WHAT NEEDS TO BE DONE - Which lines below contain the string "height", with case counting? Report each such line in full.

[Item coordinate data]
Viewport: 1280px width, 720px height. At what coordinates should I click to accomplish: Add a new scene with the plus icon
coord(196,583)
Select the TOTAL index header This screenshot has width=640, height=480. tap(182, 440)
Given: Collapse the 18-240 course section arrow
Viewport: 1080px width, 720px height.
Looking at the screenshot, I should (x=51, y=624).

--

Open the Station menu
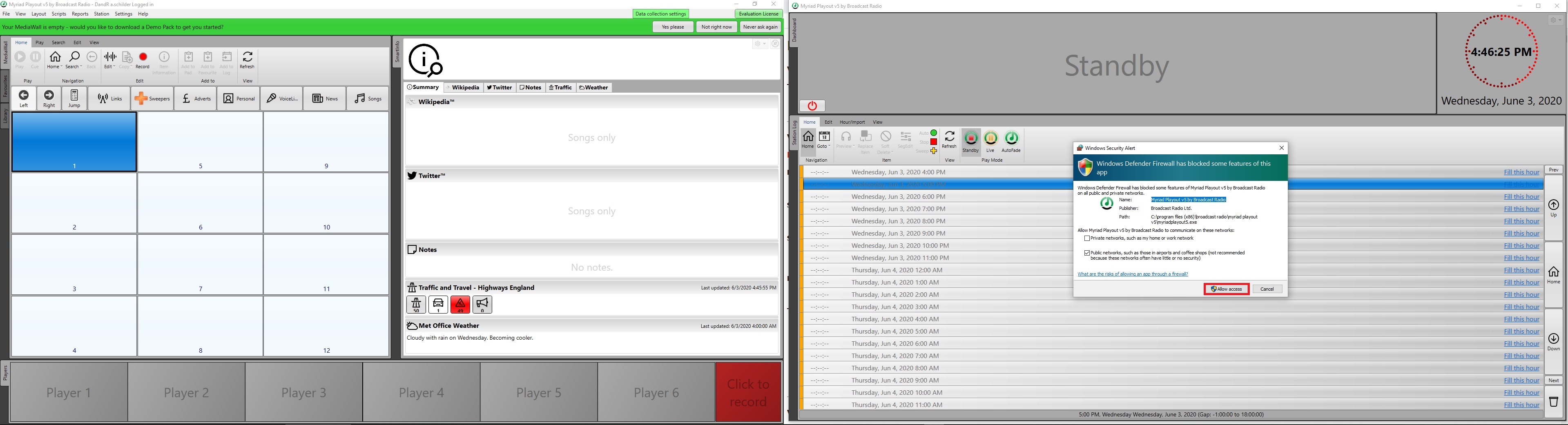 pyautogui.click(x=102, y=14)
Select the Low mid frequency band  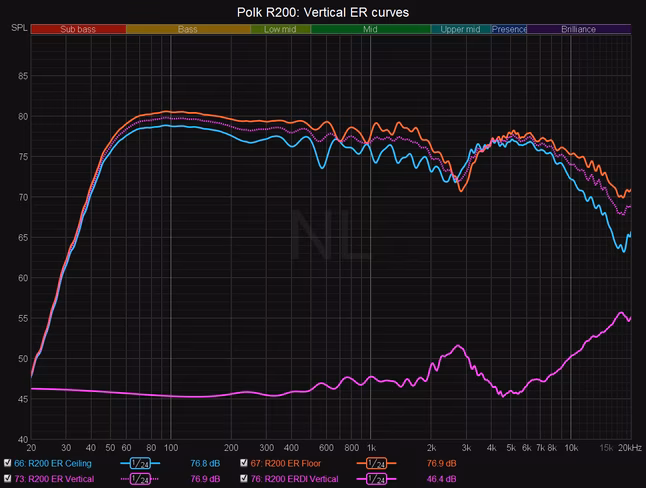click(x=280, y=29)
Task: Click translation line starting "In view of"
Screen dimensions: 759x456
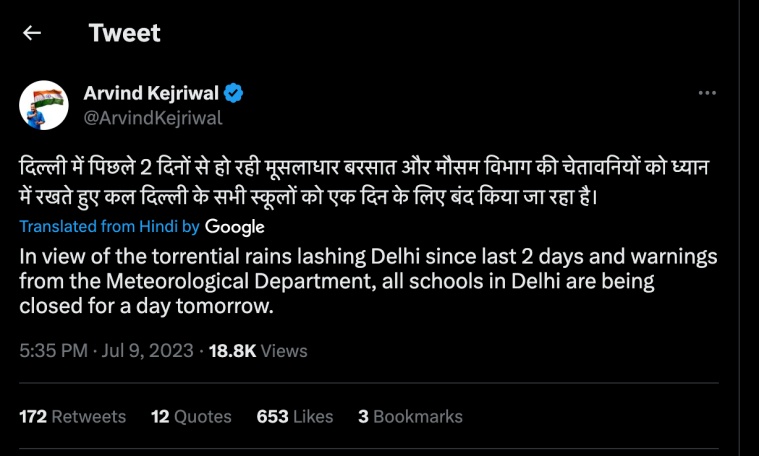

FINISHED TASK -
Viewport: 1280px width, 720px height. At what coordinates should I click to accomplish: Add a new scene with the plus icon
Select the TOTAL index header This screenshot has width=640, height=480. tap(182, 440)
Viewport: 1080px width, 720px height.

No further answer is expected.